WHAT YOU HAVE TO DO -> Give every line from the entries that contains "group".

[Source data]
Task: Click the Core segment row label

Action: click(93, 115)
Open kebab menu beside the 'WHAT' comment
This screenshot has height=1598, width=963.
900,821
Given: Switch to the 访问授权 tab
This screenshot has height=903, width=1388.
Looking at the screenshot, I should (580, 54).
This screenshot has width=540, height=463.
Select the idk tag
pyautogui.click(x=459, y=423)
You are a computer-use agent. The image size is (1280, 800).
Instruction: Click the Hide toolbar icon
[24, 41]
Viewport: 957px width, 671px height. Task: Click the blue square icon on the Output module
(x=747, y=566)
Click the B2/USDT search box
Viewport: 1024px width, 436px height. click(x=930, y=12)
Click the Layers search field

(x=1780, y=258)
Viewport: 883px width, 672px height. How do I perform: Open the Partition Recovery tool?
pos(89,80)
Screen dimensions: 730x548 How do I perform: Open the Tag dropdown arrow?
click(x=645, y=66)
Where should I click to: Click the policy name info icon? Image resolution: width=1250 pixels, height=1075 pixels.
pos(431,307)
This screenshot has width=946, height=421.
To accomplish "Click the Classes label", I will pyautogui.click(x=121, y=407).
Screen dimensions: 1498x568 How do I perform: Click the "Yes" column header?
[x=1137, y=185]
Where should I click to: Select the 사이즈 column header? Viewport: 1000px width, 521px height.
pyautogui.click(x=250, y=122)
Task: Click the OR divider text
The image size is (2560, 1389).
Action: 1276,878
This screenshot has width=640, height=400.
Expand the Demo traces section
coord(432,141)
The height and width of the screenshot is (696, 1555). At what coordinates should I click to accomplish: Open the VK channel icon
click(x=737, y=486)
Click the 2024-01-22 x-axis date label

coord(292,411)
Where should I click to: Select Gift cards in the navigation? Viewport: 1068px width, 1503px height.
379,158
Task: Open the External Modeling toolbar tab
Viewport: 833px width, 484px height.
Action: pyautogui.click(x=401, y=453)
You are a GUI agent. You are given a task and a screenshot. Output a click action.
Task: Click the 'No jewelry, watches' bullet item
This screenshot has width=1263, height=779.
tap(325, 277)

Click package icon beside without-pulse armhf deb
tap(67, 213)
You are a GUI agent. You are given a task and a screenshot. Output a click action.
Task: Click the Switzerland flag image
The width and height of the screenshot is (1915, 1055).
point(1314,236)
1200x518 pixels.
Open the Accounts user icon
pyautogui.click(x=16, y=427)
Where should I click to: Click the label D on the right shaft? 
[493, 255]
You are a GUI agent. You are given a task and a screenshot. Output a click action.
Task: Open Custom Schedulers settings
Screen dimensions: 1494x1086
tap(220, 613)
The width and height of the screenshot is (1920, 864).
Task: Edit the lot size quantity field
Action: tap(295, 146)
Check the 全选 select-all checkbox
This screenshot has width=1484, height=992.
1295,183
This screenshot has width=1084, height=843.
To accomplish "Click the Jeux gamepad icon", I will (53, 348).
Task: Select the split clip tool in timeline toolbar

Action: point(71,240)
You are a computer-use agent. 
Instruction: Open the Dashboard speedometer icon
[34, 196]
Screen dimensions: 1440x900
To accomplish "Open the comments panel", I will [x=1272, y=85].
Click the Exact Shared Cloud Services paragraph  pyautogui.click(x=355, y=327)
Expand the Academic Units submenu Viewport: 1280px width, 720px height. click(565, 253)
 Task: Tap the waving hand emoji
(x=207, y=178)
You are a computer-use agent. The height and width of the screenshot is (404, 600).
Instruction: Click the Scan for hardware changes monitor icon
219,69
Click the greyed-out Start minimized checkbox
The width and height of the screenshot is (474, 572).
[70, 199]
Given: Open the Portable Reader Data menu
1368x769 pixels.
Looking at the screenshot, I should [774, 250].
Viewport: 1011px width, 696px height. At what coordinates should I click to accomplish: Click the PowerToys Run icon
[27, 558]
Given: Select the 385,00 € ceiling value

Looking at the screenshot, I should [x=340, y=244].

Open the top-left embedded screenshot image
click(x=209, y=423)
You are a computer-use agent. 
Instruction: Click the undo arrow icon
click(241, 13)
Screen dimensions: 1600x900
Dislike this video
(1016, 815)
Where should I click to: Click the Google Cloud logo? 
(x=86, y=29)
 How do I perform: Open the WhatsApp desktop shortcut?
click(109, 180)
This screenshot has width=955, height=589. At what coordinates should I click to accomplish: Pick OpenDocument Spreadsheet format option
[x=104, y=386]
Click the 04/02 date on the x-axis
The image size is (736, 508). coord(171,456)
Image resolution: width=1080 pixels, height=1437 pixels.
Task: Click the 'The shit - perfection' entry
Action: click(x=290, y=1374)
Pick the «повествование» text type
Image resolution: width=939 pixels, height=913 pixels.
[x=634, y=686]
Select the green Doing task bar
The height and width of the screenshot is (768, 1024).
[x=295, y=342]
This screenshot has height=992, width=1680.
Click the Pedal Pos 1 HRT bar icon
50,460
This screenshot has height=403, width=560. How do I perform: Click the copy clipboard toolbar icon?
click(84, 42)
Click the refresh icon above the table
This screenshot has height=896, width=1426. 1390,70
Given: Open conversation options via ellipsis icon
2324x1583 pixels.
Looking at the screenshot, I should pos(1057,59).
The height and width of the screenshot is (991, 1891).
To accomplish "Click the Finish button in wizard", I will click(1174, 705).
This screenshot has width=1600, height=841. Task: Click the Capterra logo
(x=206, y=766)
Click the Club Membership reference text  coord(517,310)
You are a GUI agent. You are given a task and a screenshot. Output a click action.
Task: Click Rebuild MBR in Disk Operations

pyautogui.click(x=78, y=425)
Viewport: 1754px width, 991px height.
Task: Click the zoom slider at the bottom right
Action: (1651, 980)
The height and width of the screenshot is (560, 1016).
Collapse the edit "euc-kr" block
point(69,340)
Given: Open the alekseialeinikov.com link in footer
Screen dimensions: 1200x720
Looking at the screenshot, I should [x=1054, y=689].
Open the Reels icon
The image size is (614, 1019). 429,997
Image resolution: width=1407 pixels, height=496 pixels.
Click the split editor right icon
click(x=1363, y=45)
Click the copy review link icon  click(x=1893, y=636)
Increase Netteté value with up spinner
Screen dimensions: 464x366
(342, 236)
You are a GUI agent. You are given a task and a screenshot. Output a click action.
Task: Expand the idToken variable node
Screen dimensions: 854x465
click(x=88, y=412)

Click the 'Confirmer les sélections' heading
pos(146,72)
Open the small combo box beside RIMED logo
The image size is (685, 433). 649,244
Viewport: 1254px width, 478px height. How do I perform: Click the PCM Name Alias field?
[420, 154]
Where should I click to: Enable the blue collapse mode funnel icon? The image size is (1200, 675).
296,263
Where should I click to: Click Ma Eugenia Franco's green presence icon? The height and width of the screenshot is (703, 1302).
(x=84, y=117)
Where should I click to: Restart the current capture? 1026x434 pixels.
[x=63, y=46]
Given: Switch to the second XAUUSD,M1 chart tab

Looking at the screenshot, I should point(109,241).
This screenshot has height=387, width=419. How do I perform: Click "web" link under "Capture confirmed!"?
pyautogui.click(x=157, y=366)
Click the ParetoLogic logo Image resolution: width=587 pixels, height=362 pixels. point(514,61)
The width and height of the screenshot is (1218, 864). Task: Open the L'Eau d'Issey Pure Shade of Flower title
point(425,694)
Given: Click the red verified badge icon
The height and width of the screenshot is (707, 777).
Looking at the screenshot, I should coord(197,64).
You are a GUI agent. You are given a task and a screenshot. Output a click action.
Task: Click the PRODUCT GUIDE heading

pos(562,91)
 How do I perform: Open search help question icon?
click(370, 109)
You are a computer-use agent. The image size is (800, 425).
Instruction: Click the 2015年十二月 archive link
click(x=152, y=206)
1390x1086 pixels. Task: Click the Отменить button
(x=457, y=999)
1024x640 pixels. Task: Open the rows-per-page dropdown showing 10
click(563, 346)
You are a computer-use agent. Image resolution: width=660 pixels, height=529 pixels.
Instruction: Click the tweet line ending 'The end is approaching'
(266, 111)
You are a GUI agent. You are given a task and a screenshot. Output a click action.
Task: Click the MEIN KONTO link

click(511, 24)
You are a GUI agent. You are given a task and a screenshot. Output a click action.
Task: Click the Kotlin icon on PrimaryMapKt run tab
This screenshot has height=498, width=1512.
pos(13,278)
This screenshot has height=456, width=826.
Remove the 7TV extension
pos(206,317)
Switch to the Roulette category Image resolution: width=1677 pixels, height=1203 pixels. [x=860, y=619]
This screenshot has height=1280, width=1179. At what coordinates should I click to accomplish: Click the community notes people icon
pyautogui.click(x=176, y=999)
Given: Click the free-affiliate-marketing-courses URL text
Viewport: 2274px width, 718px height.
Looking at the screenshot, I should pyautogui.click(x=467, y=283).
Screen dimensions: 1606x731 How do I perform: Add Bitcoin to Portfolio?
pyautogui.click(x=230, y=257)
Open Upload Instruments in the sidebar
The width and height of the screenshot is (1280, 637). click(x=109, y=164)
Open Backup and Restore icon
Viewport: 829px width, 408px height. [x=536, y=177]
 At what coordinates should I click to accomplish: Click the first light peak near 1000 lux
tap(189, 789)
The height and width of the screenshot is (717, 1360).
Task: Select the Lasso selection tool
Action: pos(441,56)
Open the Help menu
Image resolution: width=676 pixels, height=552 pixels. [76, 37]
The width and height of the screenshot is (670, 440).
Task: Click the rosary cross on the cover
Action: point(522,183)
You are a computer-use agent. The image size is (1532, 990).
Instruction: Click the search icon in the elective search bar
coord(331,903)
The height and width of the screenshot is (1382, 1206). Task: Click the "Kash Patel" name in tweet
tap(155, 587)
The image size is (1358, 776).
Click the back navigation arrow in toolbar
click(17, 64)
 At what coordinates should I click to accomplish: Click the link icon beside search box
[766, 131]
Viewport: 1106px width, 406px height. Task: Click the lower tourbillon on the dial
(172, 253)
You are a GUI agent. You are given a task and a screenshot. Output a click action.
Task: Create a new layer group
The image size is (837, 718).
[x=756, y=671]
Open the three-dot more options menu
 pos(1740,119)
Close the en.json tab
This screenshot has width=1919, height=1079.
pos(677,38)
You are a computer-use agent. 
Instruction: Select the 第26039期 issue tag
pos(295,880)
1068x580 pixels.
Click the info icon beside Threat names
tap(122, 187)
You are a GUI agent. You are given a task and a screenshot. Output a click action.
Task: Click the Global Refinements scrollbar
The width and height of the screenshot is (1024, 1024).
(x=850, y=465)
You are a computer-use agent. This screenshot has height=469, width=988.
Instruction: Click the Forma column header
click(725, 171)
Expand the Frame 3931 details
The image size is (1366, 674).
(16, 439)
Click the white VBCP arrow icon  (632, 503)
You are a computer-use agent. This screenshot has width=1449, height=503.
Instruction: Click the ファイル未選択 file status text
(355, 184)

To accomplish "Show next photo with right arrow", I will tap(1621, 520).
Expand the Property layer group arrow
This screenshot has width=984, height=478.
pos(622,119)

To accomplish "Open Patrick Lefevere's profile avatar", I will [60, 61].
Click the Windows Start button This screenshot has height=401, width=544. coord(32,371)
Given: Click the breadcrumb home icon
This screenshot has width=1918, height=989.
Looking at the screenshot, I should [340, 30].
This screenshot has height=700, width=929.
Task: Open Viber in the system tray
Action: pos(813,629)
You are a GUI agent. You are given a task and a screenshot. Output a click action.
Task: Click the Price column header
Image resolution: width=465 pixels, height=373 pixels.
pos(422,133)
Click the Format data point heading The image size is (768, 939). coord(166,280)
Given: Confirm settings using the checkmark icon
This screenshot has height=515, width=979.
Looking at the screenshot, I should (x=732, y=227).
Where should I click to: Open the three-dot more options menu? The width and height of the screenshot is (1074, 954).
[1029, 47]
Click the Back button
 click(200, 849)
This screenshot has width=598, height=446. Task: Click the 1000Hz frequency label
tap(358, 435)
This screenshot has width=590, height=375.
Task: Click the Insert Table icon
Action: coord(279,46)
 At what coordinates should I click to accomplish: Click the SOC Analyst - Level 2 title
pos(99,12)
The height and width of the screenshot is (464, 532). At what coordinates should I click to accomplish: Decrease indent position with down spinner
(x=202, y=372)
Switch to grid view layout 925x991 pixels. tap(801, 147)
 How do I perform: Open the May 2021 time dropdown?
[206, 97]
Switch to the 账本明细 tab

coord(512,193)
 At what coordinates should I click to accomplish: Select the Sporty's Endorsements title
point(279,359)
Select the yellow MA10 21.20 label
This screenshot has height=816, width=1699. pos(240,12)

SOLUTION FOR THIS EXERCISE ->
Task: Create a new layer group
Expand the Property layer group arrow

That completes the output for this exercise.